WHAT THIS TASK INVOLVES: Look through the records, and wherever the string "option" turns up, copy out that line.

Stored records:
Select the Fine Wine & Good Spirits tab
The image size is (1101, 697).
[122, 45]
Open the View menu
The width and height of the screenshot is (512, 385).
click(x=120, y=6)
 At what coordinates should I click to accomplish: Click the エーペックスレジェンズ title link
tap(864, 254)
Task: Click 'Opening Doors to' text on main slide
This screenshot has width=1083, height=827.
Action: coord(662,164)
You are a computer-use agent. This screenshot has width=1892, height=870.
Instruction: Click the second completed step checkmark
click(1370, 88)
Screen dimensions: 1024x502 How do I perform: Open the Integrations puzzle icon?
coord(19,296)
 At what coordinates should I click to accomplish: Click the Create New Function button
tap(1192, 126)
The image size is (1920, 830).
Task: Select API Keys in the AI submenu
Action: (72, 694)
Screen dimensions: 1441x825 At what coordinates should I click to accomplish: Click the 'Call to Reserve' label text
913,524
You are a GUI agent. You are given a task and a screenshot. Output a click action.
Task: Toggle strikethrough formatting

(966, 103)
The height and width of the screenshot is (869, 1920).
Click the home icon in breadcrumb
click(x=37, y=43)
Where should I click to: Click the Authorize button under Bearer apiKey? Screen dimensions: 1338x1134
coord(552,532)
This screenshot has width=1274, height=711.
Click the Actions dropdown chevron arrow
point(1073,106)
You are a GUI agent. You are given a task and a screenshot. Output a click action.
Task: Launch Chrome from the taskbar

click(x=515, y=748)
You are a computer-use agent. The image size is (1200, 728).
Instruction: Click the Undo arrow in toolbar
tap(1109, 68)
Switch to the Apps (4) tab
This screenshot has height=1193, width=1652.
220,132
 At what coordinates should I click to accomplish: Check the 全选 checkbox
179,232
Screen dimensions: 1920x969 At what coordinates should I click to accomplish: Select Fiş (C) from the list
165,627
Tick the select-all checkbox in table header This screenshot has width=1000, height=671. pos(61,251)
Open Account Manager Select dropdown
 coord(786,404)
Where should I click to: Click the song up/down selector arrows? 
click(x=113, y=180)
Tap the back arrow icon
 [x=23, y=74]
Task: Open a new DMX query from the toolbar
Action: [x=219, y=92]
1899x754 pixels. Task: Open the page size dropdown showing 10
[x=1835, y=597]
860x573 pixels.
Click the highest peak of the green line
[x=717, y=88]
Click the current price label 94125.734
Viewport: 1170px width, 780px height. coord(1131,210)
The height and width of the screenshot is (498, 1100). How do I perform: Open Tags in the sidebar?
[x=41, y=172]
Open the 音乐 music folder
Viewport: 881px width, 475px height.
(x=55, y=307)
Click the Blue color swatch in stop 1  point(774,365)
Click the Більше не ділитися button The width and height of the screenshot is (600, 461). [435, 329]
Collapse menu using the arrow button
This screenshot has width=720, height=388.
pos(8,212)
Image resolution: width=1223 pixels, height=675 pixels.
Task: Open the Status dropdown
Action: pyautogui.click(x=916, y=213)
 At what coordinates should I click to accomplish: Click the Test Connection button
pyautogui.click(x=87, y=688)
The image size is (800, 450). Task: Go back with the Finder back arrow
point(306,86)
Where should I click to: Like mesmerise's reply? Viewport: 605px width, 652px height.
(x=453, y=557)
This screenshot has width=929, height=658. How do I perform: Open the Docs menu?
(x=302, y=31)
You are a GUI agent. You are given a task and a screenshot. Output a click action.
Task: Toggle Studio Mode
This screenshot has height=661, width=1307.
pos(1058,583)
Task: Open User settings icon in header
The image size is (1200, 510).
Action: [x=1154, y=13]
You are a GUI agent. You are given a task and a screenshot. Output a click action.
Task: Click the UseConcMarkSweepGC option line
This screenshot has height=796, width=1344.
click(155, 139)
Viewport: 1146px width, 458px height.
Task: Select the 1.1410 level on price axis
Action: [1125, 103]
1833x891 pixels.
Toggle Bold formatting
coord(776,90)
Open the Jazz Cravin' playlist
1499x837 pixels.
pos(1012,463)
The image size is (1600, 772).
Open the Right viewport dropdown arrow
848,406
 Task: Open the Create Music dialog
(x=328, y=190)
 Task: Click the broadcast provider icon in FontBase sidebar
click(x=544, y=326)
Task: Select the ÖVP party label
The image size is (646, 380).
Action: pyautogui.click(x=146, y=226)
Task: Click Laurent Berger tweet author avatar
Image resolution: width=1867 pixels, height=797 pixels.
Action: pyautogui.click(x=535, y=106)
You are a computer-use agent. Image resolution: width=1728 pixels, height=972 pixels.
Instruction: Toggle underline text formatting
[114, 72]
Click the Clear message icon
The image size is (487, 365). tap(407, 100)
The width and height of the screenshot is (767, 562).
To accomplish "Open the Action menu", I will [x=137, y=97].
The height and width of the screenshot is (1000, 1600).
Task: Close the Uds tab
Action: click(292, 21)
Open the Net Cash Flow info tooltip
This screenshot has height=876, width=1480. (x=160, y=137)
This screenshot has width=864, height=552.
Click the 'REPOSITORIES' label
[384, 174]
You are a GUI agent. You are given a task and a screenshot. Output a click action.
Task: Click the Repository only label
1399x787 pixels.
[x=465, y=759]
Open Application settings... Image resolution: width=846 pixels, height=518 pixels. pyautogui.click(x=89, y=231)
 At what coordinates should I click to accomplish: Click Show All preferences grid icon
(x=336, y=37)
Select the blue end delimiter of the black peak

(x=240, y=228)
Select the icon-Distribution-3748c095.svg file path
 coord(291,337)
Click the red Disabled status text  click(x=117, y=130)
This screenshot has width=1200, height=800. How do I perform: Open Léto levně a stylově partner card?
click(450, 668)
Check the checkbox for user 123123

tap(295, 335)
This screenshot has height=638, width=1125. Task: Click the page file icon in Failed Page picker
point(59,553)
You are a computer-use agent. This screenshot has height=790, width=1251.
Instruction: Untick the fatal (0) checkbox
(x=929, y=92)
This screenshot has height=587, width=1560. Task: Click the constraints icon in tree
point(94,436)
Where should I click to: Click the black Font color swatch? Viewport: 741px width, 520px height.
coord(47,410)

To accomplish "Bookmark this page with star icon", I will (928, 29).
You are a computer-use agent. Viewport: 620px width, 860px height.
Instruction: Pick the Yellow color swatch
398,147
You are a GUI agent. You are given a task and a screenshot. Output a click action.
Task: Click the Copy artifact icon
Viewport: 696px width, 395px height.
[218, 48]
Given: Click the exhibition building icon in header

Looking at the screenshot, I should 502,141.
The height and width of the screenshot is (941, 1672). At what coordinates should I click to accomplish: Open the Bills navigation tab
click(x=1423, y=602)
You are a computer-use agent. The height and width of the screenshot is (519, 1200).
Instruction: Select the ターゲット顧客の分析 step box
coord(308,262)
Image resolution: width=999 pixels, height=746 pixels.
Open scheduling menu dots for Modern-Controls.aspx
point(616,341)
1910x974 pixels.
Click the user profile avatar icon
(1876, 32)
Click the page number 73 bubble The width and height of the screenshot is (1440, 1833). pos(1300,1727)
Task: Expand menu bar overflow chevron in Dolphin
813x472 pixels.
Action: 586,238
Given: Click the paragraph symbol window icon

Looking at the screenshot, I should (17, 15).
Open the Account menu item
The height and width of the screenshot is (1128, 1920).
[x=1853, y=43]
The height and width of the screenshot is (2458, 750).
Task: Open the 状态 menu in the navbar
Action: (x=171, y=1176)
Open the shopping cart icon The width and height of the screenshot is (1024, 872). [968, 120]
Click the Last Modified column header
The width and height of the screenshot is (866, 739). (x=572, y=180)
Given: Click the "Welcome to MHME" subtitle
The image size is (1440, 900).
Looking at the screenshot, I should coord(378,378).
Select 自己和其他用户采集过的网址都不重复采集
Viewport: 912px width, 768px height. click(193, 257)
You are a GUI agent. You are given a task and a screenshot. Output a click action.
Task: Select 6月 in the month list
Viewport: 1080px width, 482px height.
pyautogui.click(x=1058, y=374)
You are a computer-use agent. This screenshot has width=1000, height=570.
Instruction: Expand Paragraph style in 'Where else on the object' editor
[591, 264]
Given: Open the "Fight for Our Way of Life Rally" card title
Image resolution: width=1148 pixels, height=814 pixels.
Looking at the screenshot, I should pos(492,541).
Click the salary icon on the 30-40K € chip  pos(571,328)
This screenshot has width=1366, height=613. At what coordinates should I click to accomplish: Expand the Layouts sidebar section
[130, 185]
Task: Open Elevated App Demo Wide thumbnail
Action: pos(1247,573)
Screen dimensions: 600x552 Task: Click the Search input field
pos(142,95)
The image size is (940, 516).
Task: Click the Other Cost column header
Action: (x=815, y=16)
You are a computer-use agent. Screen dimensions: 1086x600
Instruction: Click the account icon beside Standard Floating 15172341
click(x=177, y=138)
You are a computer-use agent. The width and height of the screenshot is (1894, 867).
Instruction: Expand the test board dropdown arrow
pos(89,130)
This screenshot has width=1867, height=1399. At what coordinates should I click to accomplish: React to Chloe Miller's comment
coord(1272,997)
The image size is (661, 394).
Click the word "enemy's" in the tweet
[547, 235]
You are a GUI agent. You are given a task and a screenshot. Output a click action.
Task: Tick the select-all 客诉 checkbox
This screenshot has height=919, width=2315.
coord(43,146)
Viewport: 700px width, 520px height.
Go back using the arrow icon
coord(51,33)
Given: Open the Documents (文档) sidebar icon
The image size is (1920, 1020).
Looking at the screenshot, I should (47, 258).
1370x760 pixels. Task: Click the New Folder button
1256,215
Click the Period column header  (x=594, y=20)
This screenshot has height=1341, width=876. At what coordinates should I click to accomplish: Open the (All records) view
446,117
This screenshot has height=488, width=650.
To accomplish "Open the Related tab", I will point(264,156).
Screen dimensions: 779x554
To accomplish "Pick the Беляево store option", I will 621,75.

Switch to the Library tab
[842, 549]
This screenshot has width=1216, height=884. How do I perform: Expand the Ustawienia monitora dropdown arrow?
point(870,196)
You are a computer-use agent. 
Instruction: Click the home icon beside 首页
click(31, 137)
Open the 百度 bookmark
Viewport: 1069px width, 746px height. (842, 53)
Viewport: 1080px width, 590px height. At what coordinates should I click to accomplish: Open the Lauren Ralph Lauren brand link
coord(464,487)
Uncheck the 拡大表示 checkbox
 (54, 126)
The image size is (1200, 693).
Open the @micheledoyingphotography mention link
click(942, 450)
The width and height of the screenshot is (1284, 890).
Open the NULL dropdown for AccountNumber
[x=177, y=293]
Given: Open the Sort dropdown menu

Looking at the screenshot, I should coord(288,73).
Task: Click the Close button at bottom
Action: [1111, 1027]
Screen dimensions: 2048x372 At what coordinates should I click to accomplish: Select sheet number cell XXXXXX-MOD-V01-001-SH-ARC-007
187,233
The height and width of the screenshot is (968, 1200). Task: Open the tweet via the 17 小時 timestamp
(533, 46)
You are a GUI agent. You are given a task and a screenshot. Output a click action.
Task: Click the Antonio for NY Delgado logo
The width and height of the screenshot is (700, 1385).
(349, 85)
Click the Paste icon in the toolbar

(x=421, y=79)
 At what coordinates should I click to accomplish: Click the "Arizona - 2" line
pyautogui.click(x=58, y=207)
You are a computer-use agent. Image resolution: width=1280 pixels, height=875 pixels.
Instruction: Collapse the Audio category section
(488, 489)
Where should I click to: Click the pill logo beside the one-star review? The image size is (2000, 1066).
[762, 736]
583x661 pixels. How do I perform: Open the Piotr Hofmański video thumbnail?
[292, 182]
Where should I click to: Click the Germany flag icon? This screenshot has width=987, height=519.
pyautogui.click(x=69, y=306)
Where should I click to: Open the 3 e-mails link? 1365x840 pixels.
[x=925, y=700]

RESULT:
Task: Click the UseConcMarkSweepGC option line
To accomplish "Pick the Беляево store option", I will 621,75.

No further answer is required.